╭─ Information provided

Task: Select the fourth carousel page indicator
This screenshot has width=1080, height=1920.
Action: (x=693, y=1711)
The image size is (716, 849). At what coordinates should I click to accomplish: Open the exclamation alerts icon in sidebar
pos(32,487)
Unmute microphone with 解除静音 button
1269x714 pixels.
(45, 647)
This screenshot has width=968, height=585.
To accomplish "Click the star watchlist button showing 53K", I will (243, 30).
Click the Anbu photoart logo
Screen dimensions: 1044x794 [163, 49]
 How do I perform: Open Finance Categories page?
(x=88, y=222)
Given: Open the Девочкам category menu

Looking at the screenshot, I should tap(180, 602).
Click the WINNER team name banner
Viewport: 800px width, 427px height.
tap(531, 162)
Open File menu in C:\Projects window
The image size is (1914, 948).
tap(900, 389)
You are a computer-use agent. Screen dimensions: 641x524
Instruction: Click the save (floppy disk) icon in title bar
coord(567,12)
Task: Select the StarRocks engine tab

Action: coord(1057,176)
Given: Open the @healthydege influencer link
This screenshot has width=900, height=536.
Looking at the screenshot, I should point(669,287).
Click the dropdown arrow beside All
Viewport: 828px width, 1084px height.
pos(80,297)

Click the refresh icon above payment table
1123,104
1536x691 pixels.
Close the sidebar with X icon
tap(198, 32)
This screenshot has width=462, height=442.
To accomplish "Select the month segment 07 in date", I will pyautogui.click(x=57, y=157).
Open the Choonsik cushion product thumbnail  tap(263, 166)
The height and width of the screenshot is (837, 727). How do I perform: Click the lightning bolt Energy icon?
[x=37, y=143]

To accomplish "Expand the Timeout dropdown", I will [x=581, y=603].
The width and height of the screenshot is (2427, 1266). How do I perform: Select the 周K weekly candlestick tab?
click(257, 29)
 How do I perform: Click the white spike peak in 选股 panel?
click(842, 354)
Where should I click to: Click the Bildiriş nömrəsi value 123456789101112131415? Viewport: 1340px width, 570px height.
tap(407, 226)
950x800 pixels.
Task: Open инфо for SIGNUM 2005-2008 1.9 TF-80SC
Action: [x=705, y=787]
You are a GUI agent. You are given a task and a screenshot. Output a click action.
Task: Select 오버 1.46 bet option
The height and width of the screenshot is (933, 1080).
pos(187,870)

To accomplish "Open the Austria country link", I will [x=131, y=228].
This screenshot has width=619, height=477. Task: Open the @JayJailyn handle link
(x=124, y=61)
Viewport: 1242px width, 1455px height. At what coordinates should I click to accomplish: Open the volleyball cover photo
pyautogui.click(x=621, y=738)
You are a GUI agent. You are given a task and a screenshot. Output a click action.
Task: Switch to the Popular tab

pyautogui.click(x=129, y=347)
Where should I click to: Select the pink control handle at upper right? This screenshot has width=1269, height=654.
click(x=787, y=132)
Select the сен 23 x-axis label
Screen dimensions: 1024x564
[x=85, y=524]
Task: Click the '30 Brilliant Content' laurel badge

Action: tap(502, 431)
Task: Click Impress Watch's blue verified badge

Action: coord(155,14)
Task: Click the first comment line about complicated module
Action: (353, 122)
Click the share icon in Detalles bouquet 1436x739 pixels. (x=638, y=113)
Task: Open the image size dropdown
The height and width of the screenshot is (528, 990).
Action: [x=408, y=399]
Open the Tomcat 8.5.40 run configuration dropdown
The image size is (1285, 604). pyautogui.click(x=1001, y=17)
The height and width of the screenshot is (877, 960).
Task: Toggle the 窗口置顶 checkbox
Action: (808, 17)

╰─

Requirement: Scan the entries above for the word "button". Report the lines that hold it.

Response to the exercise:
Unmute microphone with 解除静音 button
To accomplish "Click the star watchlist button showing 53K", I will (243, 30).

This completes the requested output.